Task item |
The answer must consist only of the lines in the records below from the line with "The image size is (846, 415)." to the line with "the insert arrow", both included, copied word for word with every picture left out.

Study material |
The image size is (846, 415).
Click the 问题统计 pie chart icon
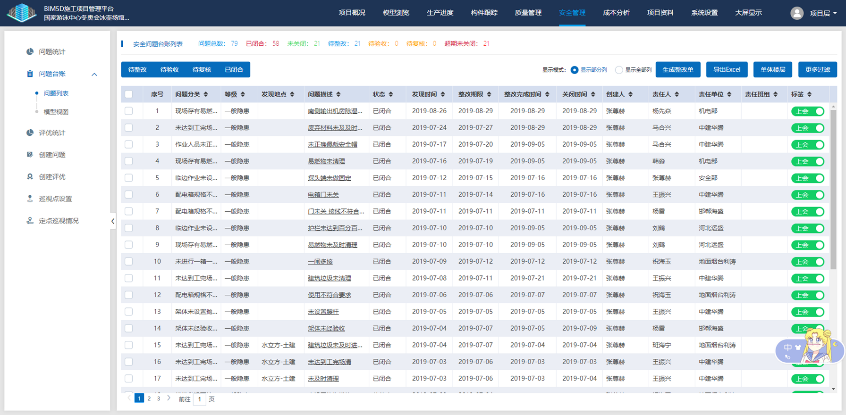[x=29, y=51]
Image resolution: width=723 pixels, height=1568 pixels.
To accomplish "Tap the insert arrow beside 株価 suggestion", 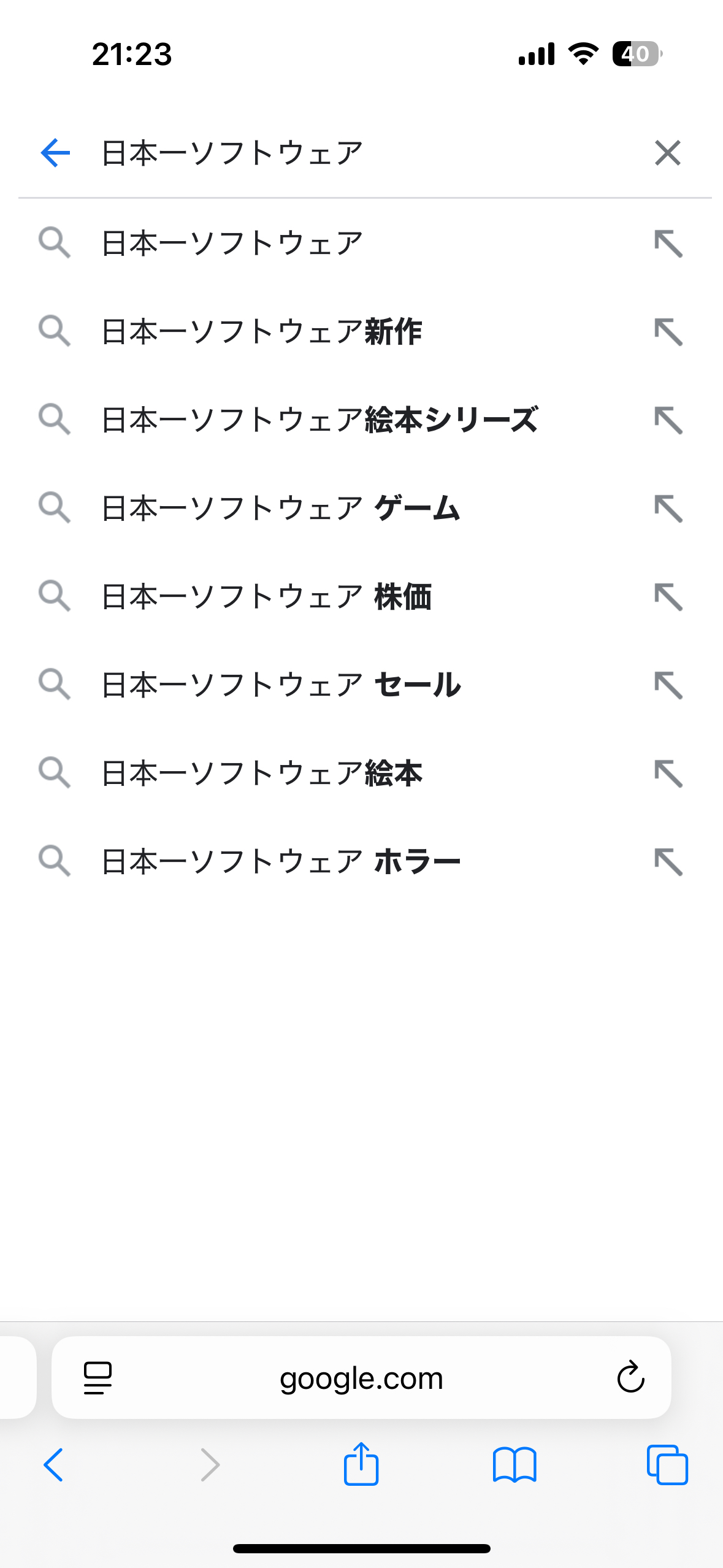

==

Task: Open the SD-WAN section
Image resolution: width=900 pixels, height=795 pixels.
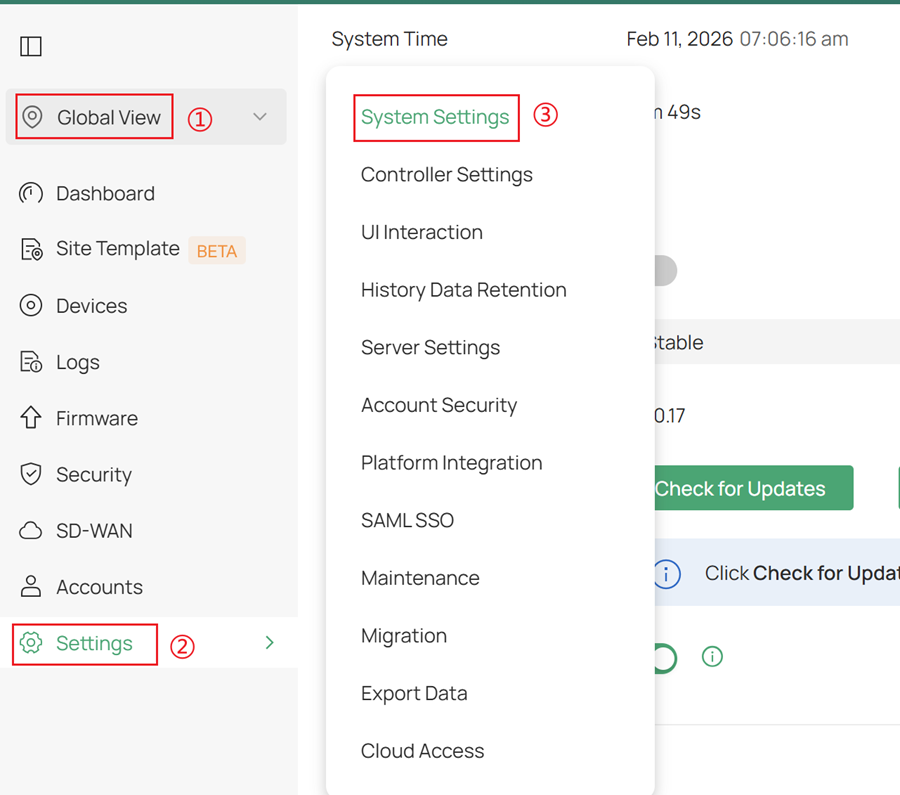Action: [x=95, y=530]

* * *

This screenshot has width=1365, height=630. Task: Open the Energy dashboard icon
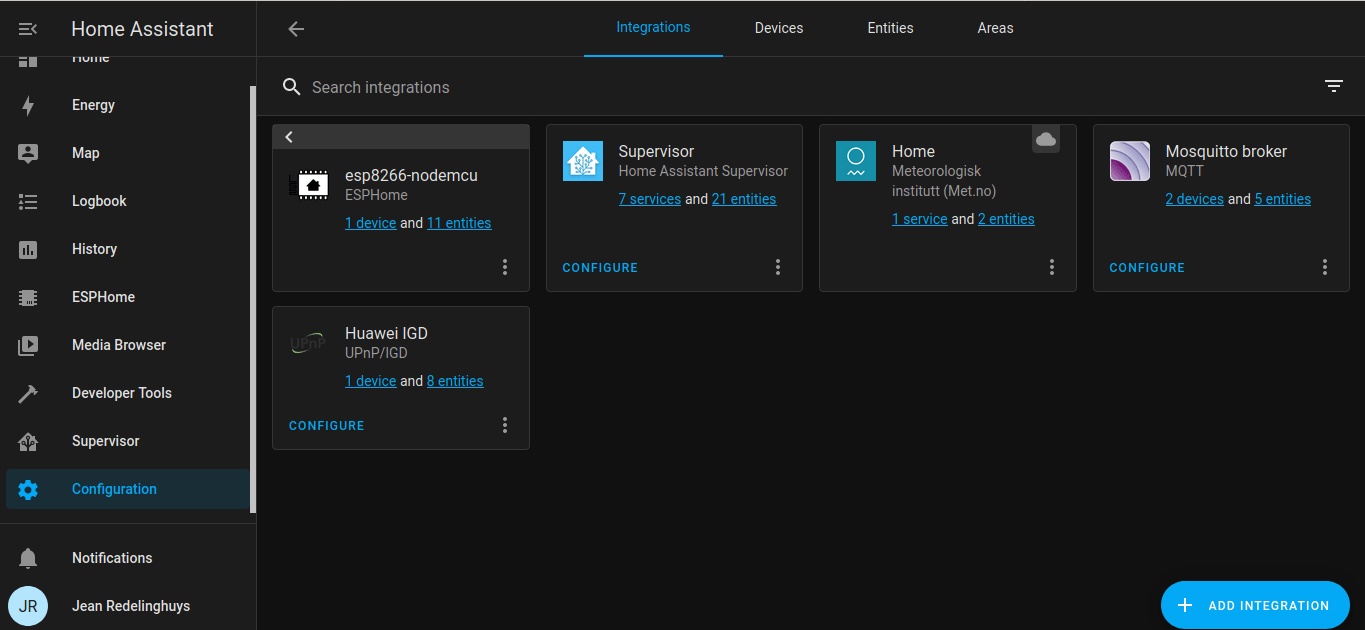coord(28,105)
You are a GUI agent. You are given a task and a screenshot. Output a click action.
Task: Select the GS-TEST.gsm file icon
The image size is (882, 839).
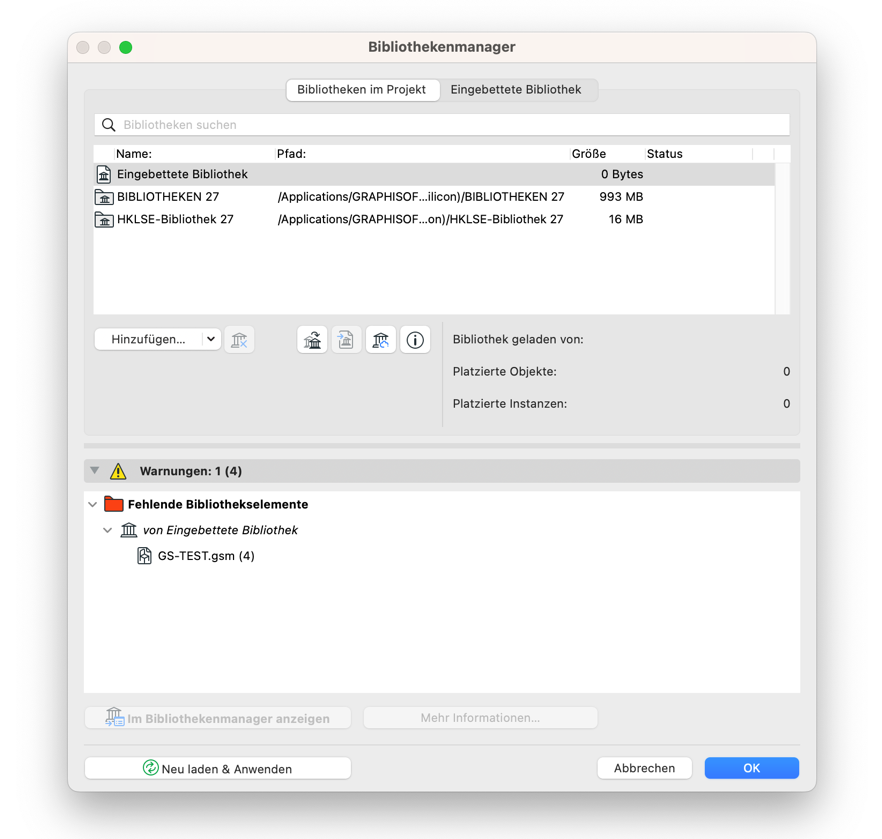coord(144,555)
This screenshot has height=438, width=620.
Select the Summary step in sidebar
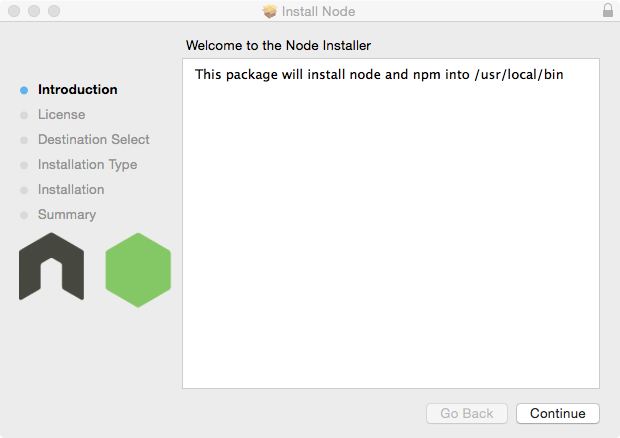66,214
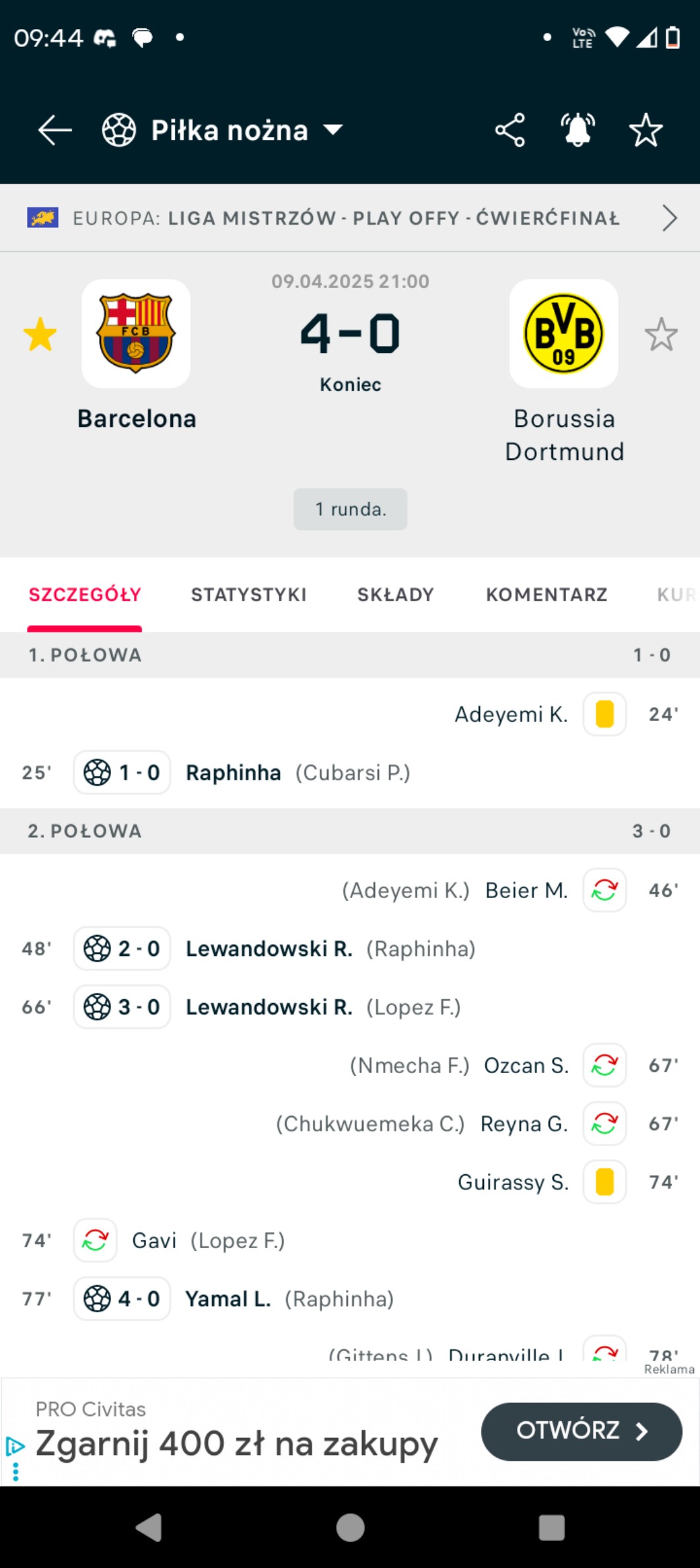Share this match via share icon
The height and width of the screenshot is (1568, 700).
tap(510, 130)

Response to the task |
The image size is (846, 415).
Click the 问题统计 pie chart icon
[x=29, y=51]
Image resolution: width=723 pixels, height=1568 pixels.
To accomplish "Tap the insert arrow beside 株価 suggestion", 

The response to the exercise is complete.